Xynthia, une violente tempête a touché une grande partie du territoire français dans la nuit de samedi à dimanche 28 février. Il s'agit de la tempête la plus meurtrière depuis celles de 1999 : plus de 50 morts et des dégâts considérables notamment sur la façade atlantique.
Moins violente que la tempête Klaus de 2009 mais aussi étendue que Lothar et Martin qui ont balayé la France en 1999, la tempête Xynthia a traversé la France le 28 février entre 0h et 17h, selon un axe orienté sud-ouest / nord-est, après avoir frappé le Portugal et l'Espagne. Xynthia, qui vient de passer sur l'Allemagne avec des dégâts limités, s'évacue dans la mer Baltique.
Selon Météo-France, "les rafales de vent les plus fortes ont touché une large bande allant de la Charente-Maritime aux Ardennes. La Vendée (85), la Charente-Maritime (17), les Deux-Sèvres (79) et la Vienne (86) ont été placés en vigilance rouge vents violents. Plus de 60 départements ont été placés en vigilance orange."
Cette profonde dépression (970 hPa seulement) était d'une taille et d'une intensité peu communes en cette fin d'hiver.
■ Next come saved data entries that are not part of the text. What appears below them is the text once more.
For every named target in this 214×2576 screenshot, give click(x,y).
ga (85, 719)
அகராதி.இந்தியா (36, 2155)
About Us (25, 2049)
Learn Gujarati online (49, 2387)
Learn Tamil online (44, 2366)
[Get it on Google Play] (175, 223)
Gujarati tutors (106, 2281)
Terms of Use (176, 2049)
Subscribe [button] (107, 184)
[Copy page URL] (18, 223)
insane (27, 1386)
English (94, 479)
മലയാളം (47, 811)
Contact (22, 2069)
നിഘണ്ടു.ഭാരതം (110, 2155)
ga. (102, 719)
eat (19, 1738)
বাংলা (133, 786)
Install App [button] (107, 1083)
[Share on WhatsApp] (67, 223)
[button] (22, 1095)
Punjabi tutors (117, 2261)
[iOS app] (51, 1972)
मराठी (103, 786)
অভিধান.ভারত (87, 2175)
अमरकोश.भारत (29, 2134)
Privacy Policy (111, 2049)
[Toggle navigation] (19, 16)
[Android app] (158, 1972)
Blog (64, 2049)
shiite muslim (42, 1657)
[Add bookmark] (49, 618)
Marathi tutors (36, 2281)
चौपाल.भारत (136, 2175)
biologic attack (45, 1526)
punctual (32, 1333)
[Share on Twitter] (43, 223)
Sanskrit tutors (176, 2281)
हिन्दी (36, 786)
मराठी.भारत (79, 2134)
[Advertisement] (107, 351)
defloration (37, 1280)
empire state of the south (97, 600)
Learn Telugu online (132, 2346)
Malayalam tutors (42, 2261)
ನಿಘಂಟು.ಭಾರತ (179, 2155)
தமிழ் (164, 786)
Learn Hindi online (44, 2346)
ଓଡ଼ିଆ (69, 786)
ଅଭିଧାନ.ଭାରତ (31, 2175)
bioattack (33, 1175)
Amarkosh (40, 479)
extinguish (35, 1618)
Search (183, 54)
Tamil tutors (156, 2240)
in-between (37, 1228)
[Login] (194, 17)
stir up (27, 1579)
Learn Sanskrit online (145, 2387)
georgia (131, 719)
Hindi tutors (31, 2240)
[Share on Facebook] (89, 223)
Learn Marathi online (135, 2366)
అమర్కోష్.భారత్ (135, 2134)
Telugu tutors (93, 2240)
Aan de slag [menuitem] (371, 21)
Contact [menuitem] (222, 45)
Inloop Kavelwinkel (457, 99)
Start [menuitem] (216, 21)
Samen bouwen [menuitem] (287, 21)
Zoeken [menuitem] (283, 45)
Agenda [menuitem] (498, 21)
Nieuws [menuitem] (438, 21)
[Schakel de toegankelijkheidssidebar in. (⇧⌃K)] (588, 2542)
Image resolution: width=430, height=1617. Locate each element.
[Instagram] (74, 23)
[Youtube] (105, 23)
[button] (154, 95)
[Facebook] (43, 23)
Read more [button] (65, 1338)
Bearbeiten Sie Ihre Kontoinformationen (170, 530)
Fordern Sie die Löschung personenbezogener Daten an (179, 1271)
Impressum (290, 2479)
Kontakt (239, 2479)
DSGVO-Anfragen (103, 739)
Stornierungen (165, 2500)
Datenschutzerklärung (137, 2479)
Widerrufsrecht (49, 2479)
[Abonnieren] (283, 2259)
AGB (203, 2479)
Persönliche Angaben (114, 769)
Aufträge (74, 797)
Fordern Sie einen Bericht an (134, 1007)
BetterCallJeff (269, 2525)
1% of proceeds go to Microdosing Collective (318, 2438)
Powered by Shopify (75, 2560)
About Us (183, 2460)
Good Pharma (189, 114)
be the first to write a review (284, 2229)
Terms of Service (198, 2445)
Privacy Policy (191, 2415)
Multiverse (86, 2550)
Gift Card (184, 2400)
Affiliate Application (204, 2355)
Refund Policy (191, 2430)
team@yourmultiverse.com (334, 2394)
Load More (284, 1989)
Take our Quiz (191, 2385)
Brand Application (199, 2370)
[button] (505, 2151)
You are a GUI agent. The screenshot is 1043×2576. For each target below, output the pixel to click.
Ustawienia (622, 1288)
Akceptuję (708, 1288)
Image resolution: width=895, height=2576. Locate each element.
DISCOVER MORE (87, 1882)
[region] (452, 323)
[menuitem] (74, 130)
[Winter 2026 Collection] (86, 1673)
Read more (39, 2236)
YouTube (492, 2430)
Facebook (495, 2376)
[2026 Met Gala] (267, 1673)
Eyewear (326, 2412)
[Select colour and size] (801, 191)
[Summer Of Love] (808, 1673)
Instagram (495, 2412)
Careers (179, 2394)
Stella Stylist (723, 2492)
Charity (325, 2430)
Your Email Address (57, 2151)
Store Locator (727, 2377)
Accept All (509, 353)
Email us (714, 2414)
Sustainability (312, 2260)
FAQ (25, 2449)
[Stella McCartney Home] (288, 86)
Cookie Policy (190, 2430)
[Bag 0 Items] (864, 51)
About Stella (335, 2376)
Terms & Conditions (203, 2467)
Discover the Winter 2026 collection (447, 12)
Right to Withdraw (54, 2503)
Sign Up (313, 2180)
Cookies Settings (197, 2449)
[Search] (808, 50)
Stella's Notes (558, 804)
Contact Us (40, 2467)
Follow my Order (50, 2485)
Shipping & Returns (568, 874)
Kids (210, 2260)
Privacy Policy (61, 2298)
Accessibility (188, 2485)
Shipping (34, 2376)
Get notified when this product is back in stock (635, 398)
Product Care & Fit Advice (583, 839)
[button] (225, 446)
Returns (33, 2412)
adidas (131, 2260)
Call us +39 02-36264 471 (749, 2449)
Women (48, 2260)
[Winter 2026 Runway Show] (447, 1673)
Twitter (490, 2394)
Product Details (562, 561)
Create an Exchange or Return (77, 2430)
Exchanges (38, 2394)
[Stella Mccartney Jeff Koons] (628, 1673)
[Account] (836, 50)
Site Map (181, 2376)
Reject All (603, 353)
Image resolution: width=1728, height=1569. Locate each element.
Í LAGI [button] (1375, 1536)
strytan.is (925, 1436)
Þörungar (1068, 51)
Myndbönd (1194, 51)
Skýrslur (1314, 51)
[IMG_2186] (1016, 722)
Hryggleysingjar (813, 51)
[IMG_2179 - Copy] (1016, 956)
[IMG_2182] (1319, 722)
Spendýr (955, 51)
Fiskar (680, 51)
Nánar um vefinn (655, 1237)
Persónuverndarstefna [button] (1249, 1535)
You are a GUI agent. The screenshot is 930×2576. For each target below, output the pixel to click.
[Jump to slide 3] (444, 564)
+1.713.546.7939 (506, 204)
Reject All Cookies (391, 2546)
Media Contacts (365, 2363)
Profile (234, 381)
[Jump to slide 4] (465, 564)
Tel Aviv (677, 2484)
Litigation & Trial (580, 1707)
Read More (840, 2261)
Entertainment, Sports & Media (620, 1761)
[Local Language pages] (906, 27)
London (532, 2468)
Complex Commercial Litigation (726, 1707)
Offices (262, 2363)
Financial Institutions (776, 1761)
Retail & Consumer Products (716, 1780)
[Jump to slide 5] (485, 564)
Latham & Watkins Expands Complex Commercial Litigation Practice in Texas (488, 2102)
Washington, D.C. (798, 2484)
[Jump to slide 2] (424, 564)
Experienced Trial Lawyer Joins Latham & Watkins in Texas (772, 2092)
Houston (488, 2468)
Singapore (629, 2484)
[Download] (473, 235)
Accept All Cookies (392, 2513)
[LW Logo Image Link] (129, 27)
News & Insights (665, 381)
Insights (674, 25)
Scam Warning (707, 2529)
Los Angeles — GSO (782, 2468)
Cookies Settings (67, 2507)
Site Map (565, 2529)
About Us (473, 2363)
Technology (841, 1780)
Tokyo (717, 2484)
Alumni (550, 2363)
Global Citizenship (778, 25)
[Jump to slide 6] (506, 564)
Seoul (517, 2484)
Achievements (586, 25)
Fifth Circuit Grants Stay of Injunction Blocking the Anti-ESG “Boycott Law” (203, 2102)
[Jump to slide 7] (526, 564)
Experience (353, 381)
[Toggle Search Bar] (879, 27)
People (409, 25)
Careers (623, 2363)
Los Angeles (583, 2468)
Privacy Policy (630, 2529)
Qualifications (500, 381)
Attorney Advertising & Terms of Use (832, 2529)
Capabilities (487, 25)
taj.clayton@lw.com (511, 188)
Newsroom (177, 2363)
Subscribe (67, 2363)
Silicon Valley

Sa formation s'explique par la présence beaucoup plus au sud que d'habitude du courant froid de haute altitude (courant-jet ou jet stream en anglais), avec des vents d'ouest rapides et très forts, et d'une masse d'air chaud en basse couche, dans les 1500 premiers mètres de l'atmosphère.
La tempête qui en résulte a produit des fortes vagues, mais également des élévations importantes du niveau de la mer, qui, se trouvant en phase avec la marée haute, a eu un impact important sur le littoral.
Météo-France a relevé des vents qui ont atteint 160 km/h sur le littoral et 120-130 km/h dans l'intérieur des terres avec des pointes à 237 km/h en altitude. C'est toutefois moins qu'en 1999 et 2009 où l'on relevait près de 200 km/h sur le littoral et 150 à 160 km/h dans l'intérieur des terres.
Le dernier bilan national fait état de 53 morts, 7 blessés graves et 72 blessés plus légèrement. Au total, plus de 500 000 personnes ont été sinistrées à des degrés divers.
Une grande partie de la France a été touchée : Bretagne, Basse-Normandie, Sud-Ouest, Est. Ainsi, dans les Pyrénées, des rafales de vent à 200 km/h ont détruit les équipements de plusieurs stations de sport d'hiver qui risquent de rester partiellement voire totalement fermées jusqu'à la fin de la saison.
Le trafic aérien a été fortement perturbé à l'aéroport parisien Roissy-Charles de Gaule où des rafales de vent jusqu'à 126 km/h ont été mesurées. Au niveau de la circulation ferroviaire, de nombreux retards ont été enregistrés.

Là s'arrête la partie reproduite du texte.